Can We Prepare for 2023?

2023 is going to hit New Zealanders hard.

Since the 2011 Christchurch earthquakes New Zealand has been beset by a new major crisis about once every two years. 2022 was our year off and get ready we are in for a strange and hard recession. It won’t likely be one in the usual form definition of two successive quarters of negative GDP growth, or even in a massive surge in unemployment. No, it will be in the price of everything.

Our Reserve Bank is set to deliver an unprecedented .75 raise in the base interest rate.

That is on top of the rises already pushing through into mortgages, rents, and everything else.

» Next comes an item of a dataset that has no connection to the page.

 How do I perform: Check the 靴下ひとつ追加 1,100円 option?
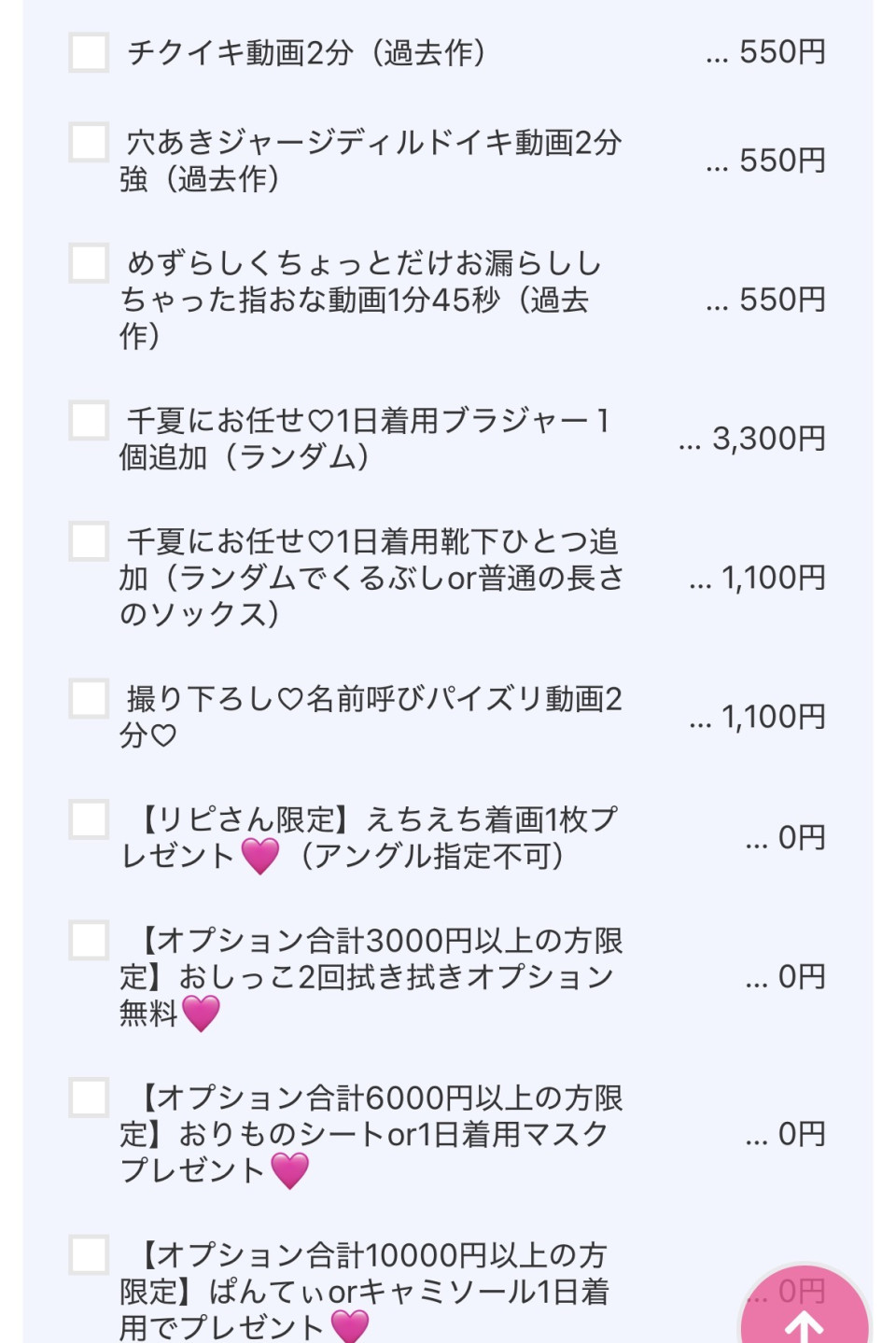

The United Kingdom government fresh into power has hiked tax rates and its public are facing an exceedingly fast corrosion of their spending power as inflation accelerates.

Central banks in Australia, United States, Europe and many others have also raised their base rates fast.

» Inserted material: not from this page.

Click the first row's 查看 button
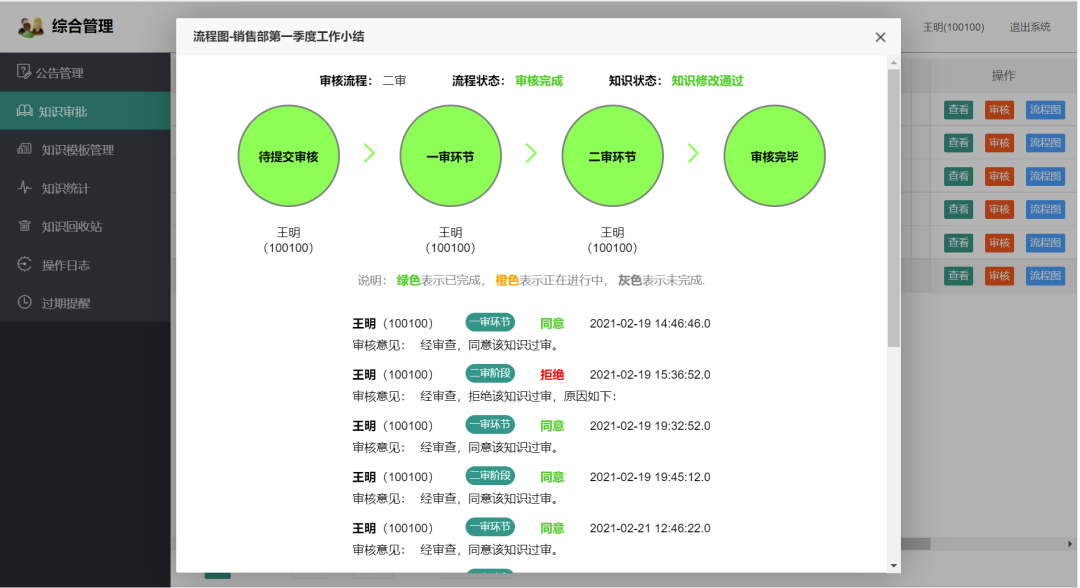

Deusche Bank has also forecast that Australia will enter recession next year.

This is an alarm bell for serious economic turbulence that New Zealand will not be able to shelter from. Deusche Bank’s analysis says that “We expect Australia’s unemployment rate to end 2023 at 4.5%, that is, one percentage point higher than the current unemployment rate at 3.5%.”

That diverges sharply from the Australian Reserve Bank’s forecast of 3.7% for end 2023.

Here is the first problem. When central bankers work this hard to slow the economy down, they often end up tipping into outright reverse.

The really bright stars on the New Zealand horizon are several. Our neighbour Indonesia is doing extremely well selling coal to the world and of course to power New Zealand.

The United States economy grew faster in the July-September quarter though we don’t yet know how bad the tech implosion in California will be. The United States economy, by some measure still the largest and most dynamic, is doing fine.

The other good news is that the entities this government taxes to make the money to redistribute to citizens in the form of subsidies and services, well they are fine. Employment is up. Bank profits are up. Energy company profits are up. Agricultural profits are up. Tourism related companies are up. Over the past three years New Zealand has relied more and more on its government to redistribute this awesome windfall tax income to keep people fed, employed, and otherwise functioning as a society. Minister Robertson is one of the safest pairs of hands in the world, and will continue to be so. There is no one in National or Act that gets close to understanding the scale of 2023’s impact.

The other good news is you can’t get a rental vehicle in Queenstown or Christchurch, all the flights are full, and there’s barely a bed to spare. Tourism is back. New Zealand’s core economic constraint is not enough workers, and that is our powerful protection against 2023’s global recession.

And now for the darkness. Which is pretty dark.

New Zealand’s primary private investment is in domestic real estate, and its average value has tanked 20% and continues to fall in the worst downhill roll since the 1990s and can’t yet see a floor to it. That’s most of our nest eggs, if one if fortunate enough to own one.

New Zealand’s savings in the form of Kiwisaver are tanking. Official advice on Sorted is “everyone keep calm, carry on with your long term investing.”

This year NZSuperFund lost $3.3 billion.

Our ACC fund lost a record $4.5 billion.

ACC suffers record $4.5 billion fall in the value of its investments | Stuff.co.nz

So there’s not a lot of calm evident in international share markets and not much “everyone keep calm” justified.

China’s economy is rapidly decelerating. Though our exports to China are remarkably recession-resilient it will be a test to see if our main exporters are nimble enough to switch markets. It’s just not going to be like it was pre-COVID.

The pressures on the New Zealand economy will continue from the Russian invasion of Ukraine which is set for at very least all of 2023. According to the NZ Treasury September 2022 analysis:

“…the invasion will reinforce a number of transitions in the global economy already underway from existing pressures on globalisation including China/US dynamics and the COVID-19 pandemic, alongside long-standing but increasingly time dependent challenges such as climate change and the need for a “green transition”.

New Zealand has no refining capacity and is one of the most car reliant countries on earth. About 40% of its energy in total comes from imported petroleum. We are only in the start of diesel-driven grocery price rises.

New Zealand’s government is getting to the limits of what it can do to shelter New Zealanders from the impacts of this impending hardship.

We are once again facing forces larger than the powers of our political order to cope with.

The question is not whether house price crashes, rent increases and food and fuel inflation will continue to hurt us.

The question for 2023 to prepare for is where else are we going to be hit and hit hard?